検討評価調書【概要版】(トマムダム)

第1 トマムダム建設事業の概要

 1 事業着手の背景

 八戸沢川は、鵡川上流部の支川であり、これらの流域には上トマム市街地があり、また、農地やリゾート関連施設用地等として利用されている。また、この支川は、未改修河川及び河床勾配が急である等の流域特性も相まって、近年では、平成元年の降雨により上トマム市街地の一部において冠水被害を受けた。当流域は、益々リゾート関連施設としての利用が予想され洪水被害の増大が考えられることから治水対策が望まれていた。

 一方、トマム地区のリゾート開発に伴う関係従業員の人口増や公共施設などの増加に伴う水資源の確保は重要な課題となっていた。

 このため、平成4年に治水及び利水を目的としたトマムダム建設に着手した。

 

 2 トマムダム事業計画の概要 

 (1) 事業の目的

  •  鵡川上流部の水害を防除するとともに、ダム下流の流水の正常な機能の維持と増進を図る。あわせて、占冠村に水道用水を供給する。

  (2) 計画概要

  •  ダム地点における計画高水流量30立方メートル/sのうち23立方メートル/sの洪水調節を行うとともに、ダム下流の流水の正常な機能の維持と増進を図る。あわせて、占冠村の水道用水としてダム地点において、新たに1,100立方メートル/日の取水を可能とする。
  •  ダムの規模は、堤高14.9m、堤頂長350m、堤体積268,000立方メートルの均一型フィルダムである。

 

 3 事業の経過

 平成4年度に建設着手以降、平成8年度までに、周辺地域の雨量、八戸沢川の水位・流量、ダム建設予定地の地形・地質、環境調査等の諸調査を行った。

 

 4 再評価が必要になった要因          

 当初、中トマム地区のリゾート開発に伴って、上トマム地区では定住促進対策・企業誘致等を進めることとしていた。このため、同地区の公共関連施設や人口等が増加することにより水道用水が不足となるため、ダムにより確保する計画であった。

 しかし、その後、バブルの崩壊などによるリゾート開発の行き詰まりにより、当初計画の水需要の見通しが不透明となった。

 このため、平成9年度より公共事業の進捗を見合わせており、今後の進め方などを検討するため再評価作業を行うこととした。

 

第2 再評価にあたっての調査

 1 水需要の現状の把握

 上・中トマム地区の人口の状況は、平成4年のピーク時に比べると減少を続けているが、近年は、一時増加後、横這いにあり、水需要の状況は、平成3年のピーク時に比べると減少を続けているが、近年は微増傾向にある。

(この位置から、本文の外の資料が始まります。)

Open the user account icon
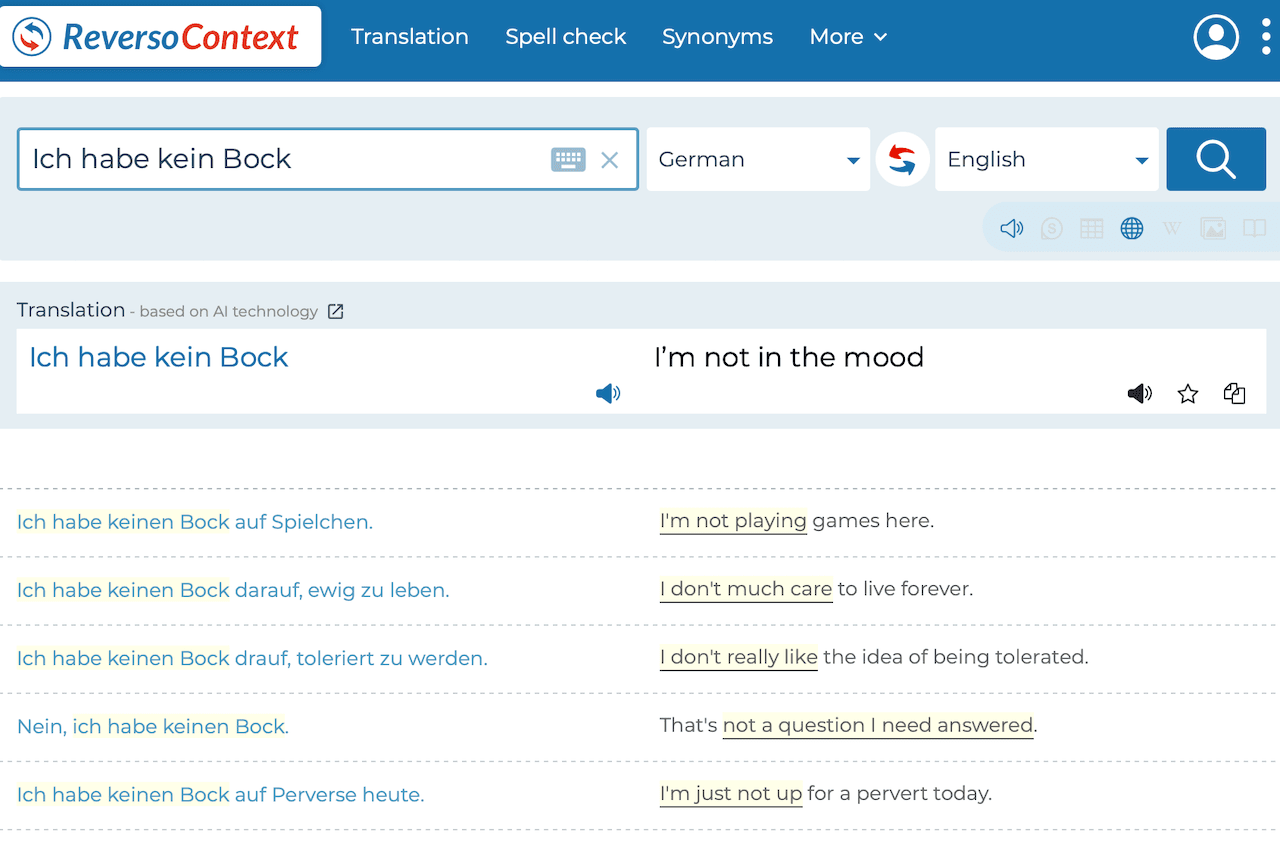 pyautogui.click(x=1216, y=36)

 また、平成4年7月10日には、上トマム地区で断水があったように、7~8月、12~1月に 給水量が一時的に増える期間がある。

 

 2 治水対策の再検討

 基本高水流量は、事業開始以降のデータを加えて、雨量・流量データ(平成8年度まで)の整理・検討を行った。

 この結果、鵡川合流地点で35立方メートル/s,ダム地点で30立方メートル/sとなり当初計画と変わらなかった。

 現況の流下能力は、八戸沢川道道21線橋地点で約10立方メートル/sとなりこれを確率評価すると1/5年程度の安全度となった。

 ダム案は、治水ダムとしてのダム規模の検討を行い、代替案は、生態系に配慮した河道計画を立案した。 

 

 3 事業に対する住民等の意識を把握するための意見集約

  (1) 地元自治体の意向

  •  占冠村からは、  
  •  「利水対策については、社会情勢の変化などにより鈍化しており、当面の水道水については、地下水等での対応が可能であること、治水対策については、ダム以外の代替案も示されていることから、トマムダム事業を当分見合わせることは、やむを得ない。なお、河道改修等により万全の治水対策を望む。」との意見があった。

  (2) 地元住民の意向

  •  住民からは、「代替案には、生息するオショロコマの保全など自然環境に配慮した新しい考えが反映されている。リゾート開発の中止やアルファコーポレーションの倒産と占冠村の人口減少の進む中、代替水源で対応できる。事業費の負担は、村財政を圧迫する。」とのダム建設に反対する意見が寄せられた。

第3 トマムダムに対する再評価

【検討の基本的視点】

 再評価作業にあたっては、治水対策の見直しや利水の現状、地方自治体及び住民の意向を踏まえながら、事業の必要性・妥当性等について判断していくものとする。

 

 1 必要性及び妥当性

 利水対策については、バブルの崩壊、リゾート開発の行き詰まり等により、当初計画した水需要量の必要性は、低くなったと考えられる。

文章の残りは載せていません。